== EXERCISE MATERIALS
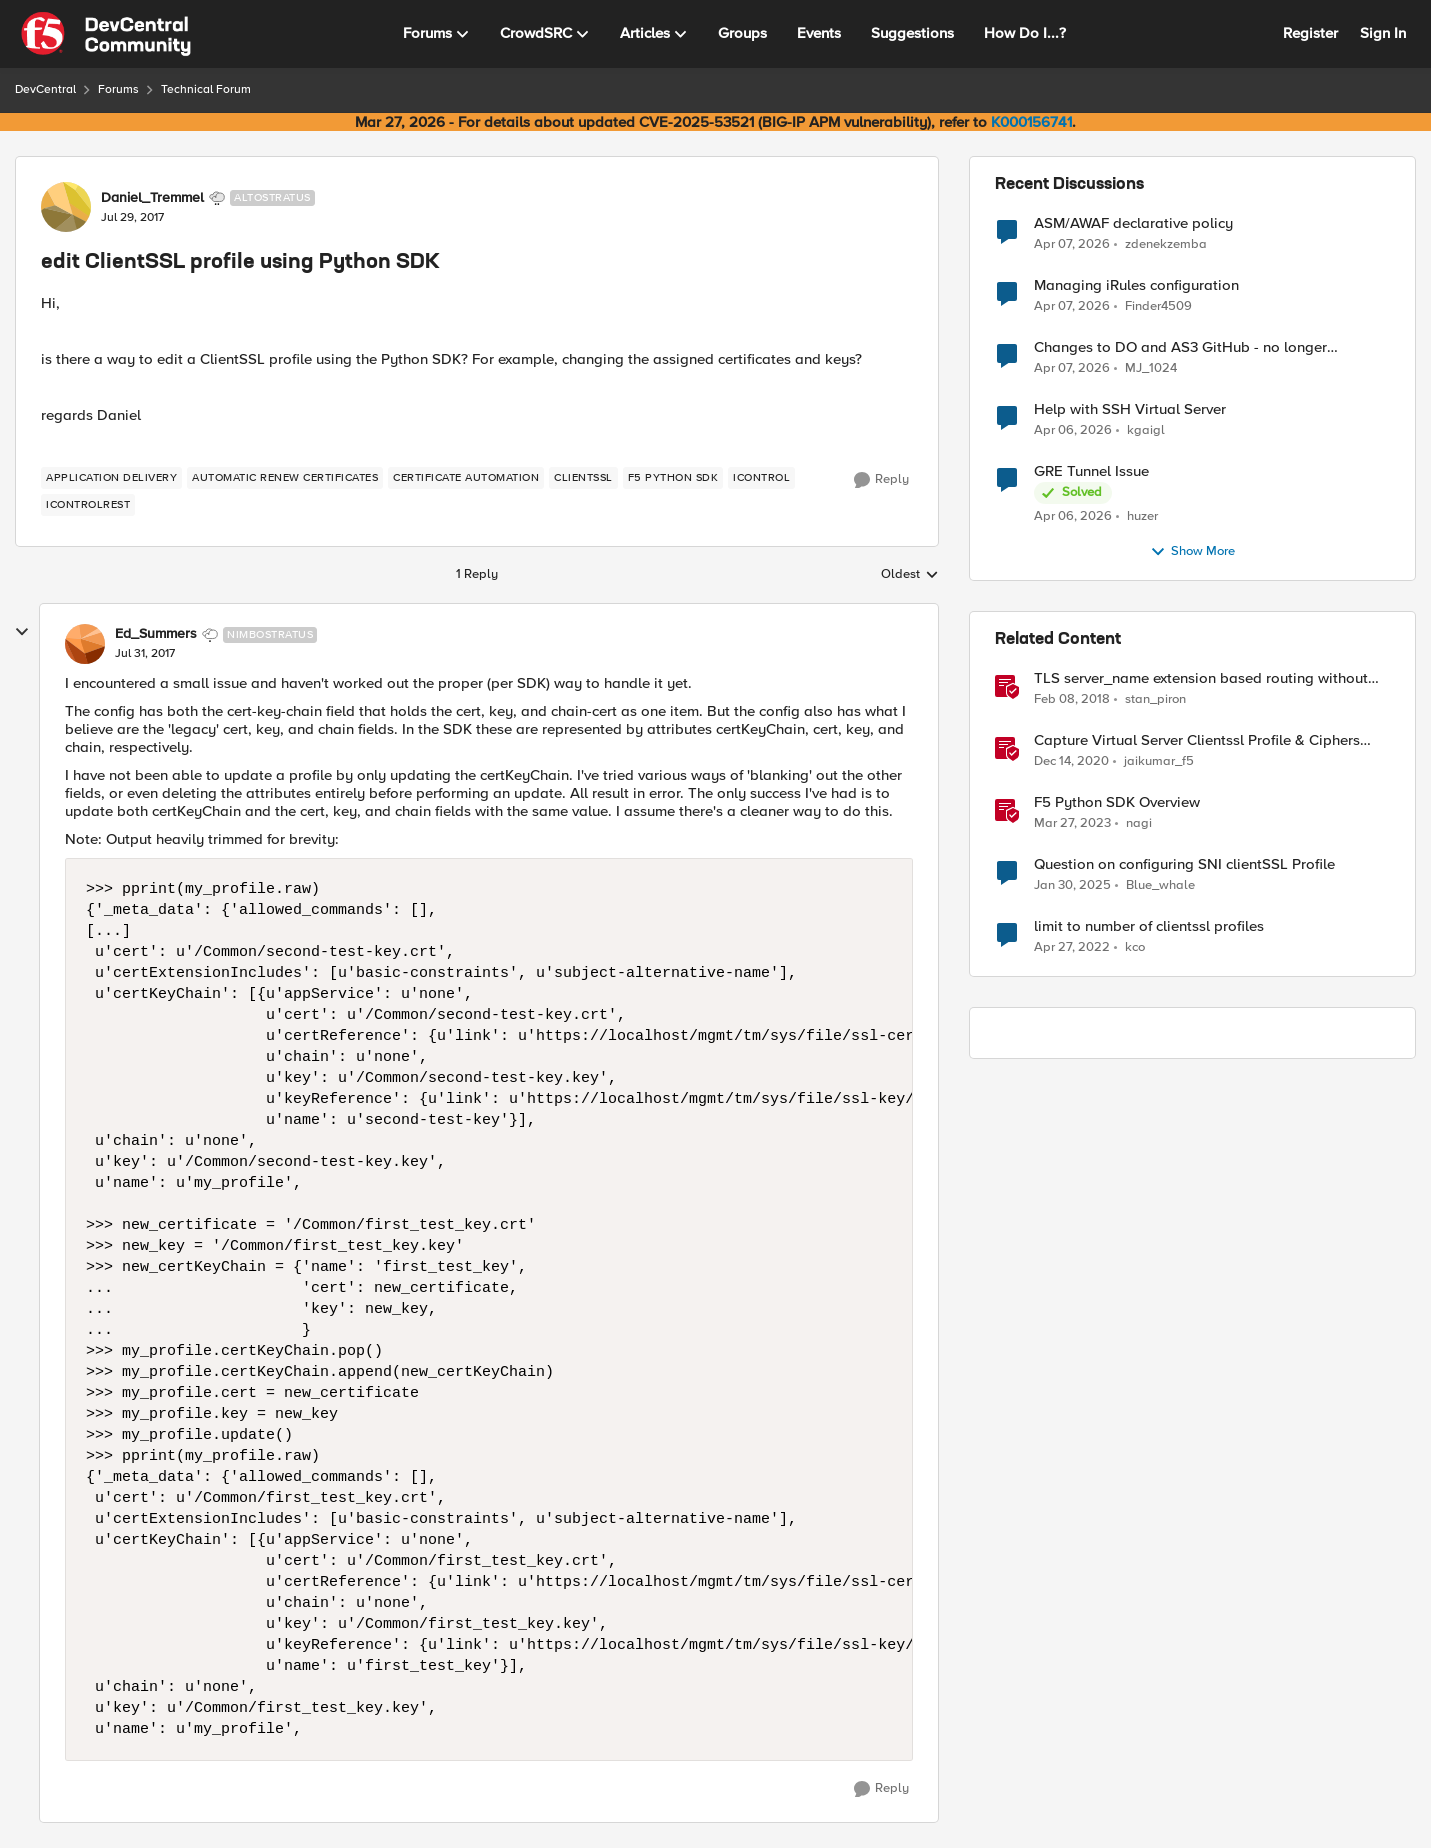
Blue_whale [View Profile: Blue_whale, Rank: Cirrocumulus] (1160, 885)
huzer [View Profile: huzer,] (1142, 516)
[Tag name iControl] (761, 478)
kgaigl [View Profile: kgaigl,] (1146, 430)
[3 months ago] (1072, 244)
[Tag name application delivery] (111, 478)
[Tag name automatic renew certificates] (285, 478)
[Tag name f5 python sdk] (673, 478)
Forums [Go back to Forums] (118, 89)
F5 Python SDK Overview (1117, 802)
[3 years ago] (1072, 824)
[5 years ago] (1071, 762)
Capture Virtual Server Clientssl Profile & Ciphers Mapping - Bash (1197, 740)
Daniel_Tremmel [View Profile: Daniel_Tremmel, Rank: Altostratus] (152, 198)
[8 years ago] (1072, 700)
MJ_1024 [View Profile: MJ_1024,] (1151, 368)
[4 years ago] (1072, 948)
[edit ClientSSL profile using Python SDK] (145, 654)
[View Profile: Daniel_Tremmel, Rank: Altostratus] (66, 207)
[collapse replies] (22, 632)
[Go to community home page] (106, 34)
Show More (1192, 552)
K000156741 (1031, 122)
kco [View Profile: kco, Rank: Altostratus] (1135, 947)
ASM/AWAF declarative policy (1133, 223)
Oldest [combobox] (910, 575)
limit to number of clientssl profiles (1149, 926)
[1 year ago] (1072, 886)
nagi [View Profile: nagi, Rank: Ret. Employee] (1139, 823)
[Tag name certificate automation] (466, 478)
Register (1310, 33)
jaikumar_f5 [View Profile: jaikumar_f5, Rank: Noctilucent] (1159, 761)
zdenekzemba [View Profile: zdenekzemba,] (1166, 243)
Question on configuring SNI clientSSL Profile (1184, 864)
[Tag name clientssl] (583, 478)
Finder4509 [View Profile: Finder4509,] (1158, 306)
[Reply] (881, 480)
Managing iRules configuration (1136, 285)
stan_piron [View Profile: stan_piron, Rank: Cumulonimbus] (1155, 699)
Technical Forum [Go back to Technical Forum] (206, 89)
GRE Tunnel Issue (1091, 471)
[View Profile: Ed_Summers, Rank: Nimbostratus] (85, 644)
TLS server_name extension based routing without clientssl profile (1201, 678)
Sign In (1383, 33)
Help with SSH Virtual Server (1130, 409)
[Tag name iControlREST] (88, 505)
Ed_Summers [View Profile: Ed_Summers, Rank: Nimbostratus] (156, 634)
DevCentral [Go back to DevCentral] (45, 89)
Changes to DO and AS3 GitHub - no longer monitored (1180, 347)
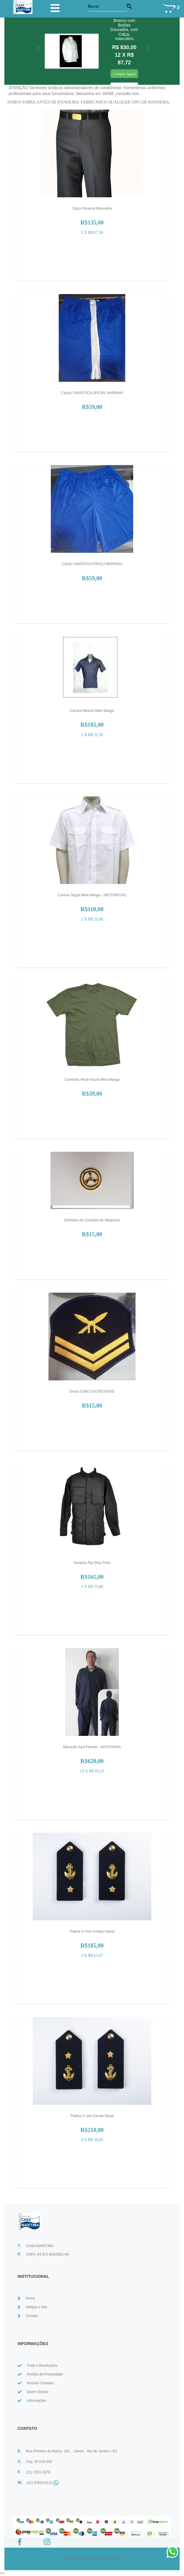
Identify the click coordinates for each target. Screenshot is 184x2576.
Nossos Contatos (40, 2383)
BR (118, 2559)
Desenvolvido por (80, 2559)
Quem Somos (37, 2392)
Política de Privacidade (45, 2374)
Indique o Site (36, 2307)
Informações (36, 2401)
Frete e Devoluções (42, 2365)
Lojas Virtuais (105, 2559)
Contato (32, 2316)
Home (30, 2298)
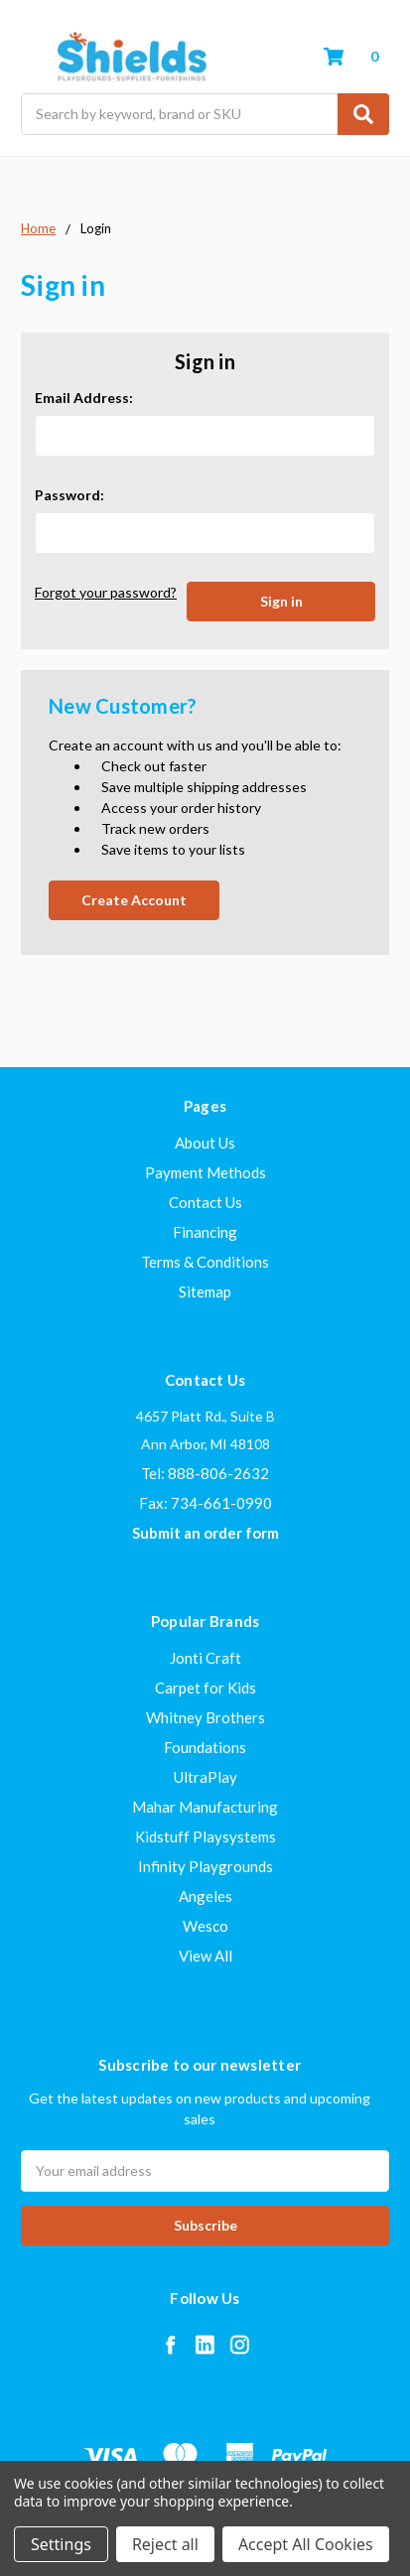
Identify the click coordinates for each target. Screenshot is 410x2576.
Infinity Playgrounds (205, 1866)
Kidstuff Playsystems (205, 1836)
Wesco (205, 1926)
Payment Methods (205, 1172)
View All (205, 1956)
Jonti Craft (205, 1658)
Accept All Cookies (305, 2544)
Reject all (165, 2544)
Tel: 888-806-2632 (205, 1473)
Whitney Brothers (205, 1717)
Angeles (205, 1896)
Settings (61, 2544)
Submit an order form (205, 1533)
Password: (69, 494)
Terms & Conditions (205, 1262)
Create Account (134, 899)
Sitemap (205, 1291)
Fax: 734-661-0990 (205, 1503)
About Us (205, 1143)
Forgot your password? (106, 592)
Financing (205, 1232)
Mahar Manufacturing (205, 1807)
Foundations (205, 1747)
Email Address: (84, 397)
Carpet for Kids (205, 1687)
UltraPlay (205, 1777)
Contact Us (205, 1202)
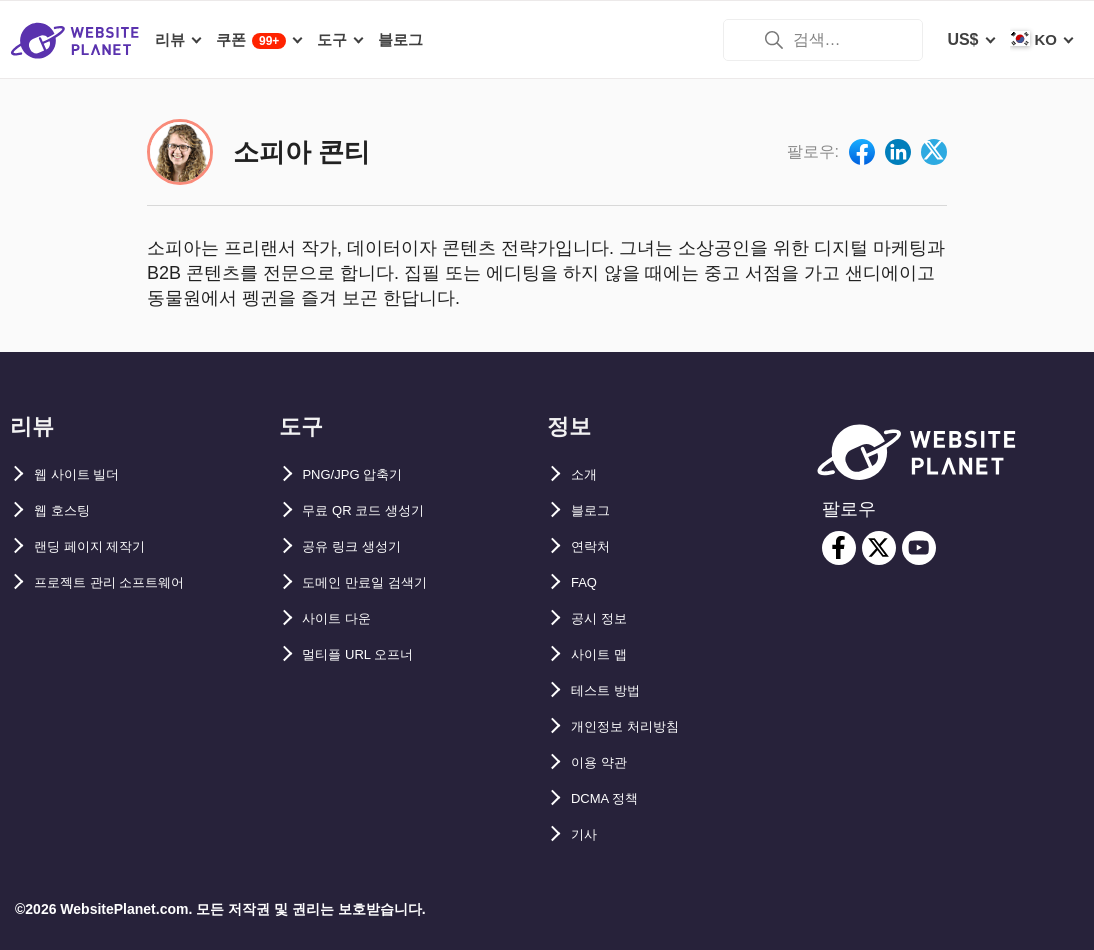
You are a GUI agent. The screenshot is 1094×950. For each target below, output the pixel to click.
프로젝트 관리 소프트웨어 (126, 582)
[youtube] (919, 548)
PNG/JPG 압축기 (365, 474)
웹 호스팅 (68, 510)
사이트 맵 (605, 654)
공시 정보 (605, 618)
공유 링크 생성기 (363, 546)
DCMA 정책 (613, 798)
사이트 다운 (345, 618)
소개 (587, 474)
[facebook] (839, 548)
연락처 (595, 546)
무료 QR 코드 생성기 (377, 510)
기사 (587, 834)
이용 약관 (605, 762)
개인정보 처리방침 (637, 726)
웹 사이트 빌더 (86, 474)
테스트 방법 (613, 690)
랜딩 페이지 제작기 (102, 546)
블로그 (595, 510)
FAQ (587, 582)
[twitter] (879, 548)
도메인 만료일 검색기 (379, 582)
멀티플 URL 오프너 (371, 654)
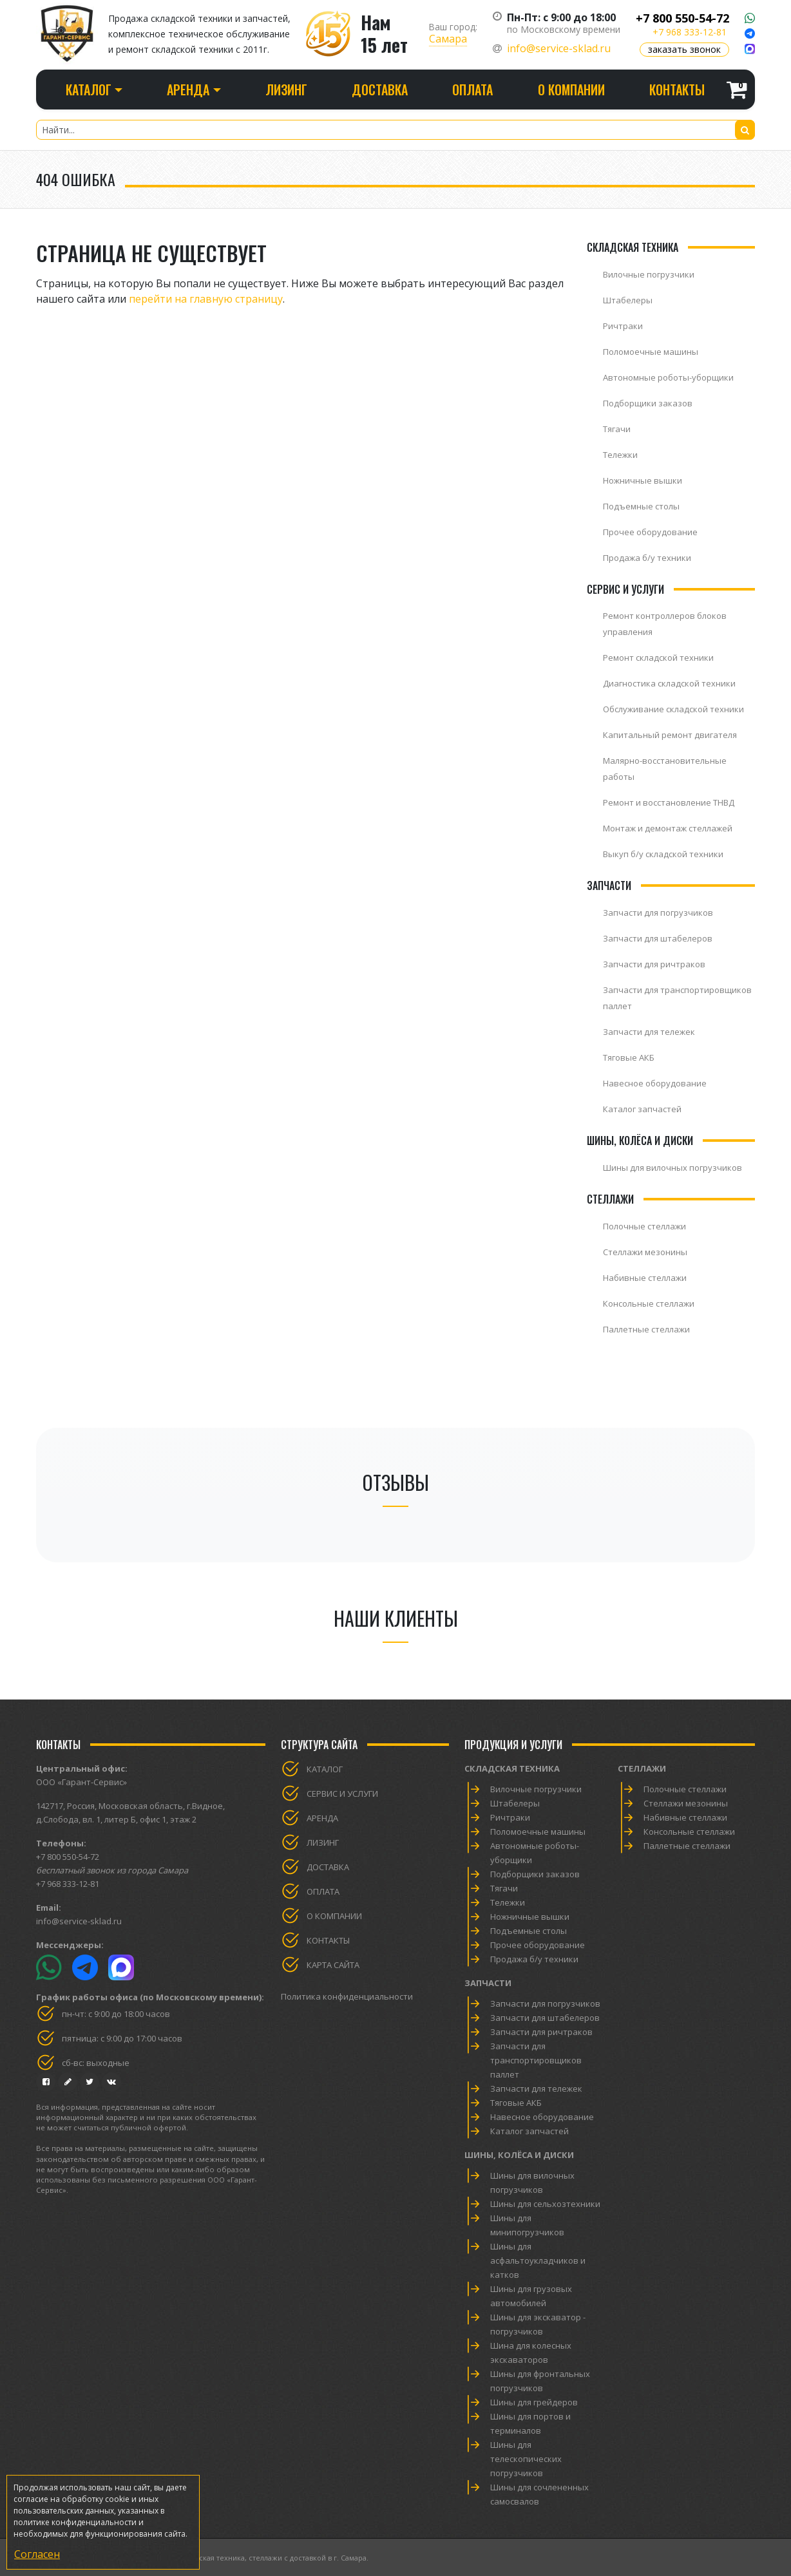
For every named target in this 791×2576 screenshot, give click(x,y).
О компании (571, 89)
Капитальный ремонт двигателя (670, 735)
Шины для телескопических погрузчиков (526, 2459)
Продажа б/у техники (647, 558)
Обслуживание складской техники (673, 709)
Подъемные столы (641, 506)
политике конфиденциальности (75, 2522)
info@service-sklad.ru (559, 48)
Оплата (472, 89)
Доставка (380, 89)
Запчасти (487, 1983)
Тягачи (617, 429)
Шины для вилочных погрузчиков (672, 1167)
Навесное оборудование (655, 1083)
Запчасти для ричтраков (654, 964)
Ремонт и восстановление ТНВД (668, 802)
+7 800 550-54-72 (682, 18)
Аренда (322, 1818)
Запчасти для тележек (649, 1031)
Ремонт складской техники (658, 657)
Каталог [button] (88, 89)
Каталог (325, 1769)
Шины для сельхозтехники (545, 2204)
====
Locate each line in the items above that contains the string "coordinates" and copy it out. Case counts.

# [RESPONSE TO THE TASK]
Identify the click coordinates for each target. Screenshot is 184x2576.
Identify the click coordinates for each target. Screenshot is 410x2576.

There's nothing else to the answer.